Urbain Dubois, qui était un élève de Carême, évoque un « Sterlet à l’estoufade », dans La cuisine classique : « Habillez un sterlet vivant, posez-le sur la grille beurrée d’une poissonnière, mouillez-le au quart de sa hauteur avec du vin blanc et du koas (V. page 37), ce dernier pour un tiers seulement; ajoutez un bouquet de persil garni d’aromates, une gousse d’ail, un morceau de glace ; couvrez la poissonnière, faites vivement partir le liquide en ébullition, cuisez le poisson pendant 20 à 25 minutes; égouttez-le alors pour le glisser sur plat; passez le fonds de la cuisson, dégraissez-le, additionnez un verre de vin blanc, 2 cuillerées à bouche d’espagnole; réduisez vivement la sauce jusqu’à ce qu’elle soit succulente et liée à point, finissez-la en incorporant, hors du feu, un morceau de beurre fin et le jus d’un citron, versez-la sur le poisson en la passant. »
De même, Jules Gouffé parle d’estouffée, en 1867 : « Truffes à l’étouffée au vin de Champagne. Préparez les truffes comme il est dit à l’article précédent ; Mouillez-les avec vin de Champagne sec et blond de veau; ajoutez sel et muscade; égouttez-les et dressez-les dans une casserole à légumes ; Passez la cuisson au tamis, et faites-la réduire de moitié; Saucez les truffes avec la cuisson, et servez. »
Le problème, c’est que le Guide culinaire parle aussi bien d’estouffade que d’étouffée ou d’étuver.
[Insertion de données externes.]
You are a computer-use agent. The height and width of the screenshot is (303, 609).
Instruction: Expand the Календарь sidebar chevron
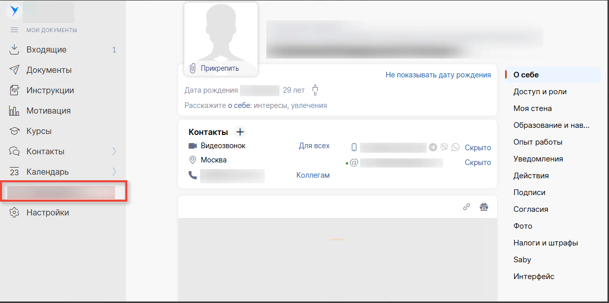[114, 172]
Pour l’estouffade décrite précédemment, je propose d’observer que ce livre que j’ai souvent pris en faute est le seul, de ceux que j’ai consultés,qui donne cette définition, qui semble donc trop idiosyncratique pour qu’elle soit retenue.
D’ailleurs, Paul Bocuse écrit justement, dans La cuisine du marché, p. 87 : « Jus, ou fond brun. Pour cette préparation, employer des os et de la viande de veau, jarret, quasi, cou, épaule ou tendrons, dits « bas morceaux ».
Préparer une estouffade
1 kilo de veau
250 grammes d’os
100 grammes de couennes fraiches
1 carotte moyenne
2 oignons moyens
Un bouquet composé de quelques branches de persil, une brindille de thym, un fragment de feuille de laurier
2 litres ½ d’eau
1 forte pincée de sel, soit 3 grammes environ.
Méthode :
Éparpiller dans un plat à rôtir beurré ou graissé la viande coupée en cubes et les os brisés menus.
Mettre à rissoler au four de bonne chaleur. Remuer assez souvent jusqu’à ce que l’ensemble ait une jolie couleur de rôti. Pendant ce temps, foncer une casserole de dimensions juste suffisantes, c’est-à-dire disposer dans le fond de cette casserole les légumes débités en rondelles de 4 millimètres d’épaisseur, les couennes, puis, par-dessus, la viande et les os rissolés. Laisser une dizaine de minutes sur le côté du fourneau à chaleur douce pour provoquer l’exsudation de l’humidité des légumes. Faire bouillir un verre d’eau dans le plat à rôtir utilisé pour dissoudre (déglacer) les sucs des substances qui s’y sont cristallisés.
Terminer la préparation par l’addition des 2 litres ½ d’eau et le sel ; faire prendre l’ébullition lentement, écumer, placer la casserole sur un coin du fourneau et cuire tout doucement pendant 5 heures au moins.
Et voilà : un blond de veau, comme disait carême, c’est un jus, ou fond brun. Une étouffade, c’est plutôt une préparation complète, ce que nous nommerions sans doute aujourd’hui le résultat d’un poêlage (dans un poêlon, donc, et pas dans une poêle). L’orthographe ? On trouve tout aussi bien étouffade, étoufade, estoufade, estouffade, estouffée, estoufée, étouffée, de sorte que nous sommes en revanche assez libre, de ce côté-là.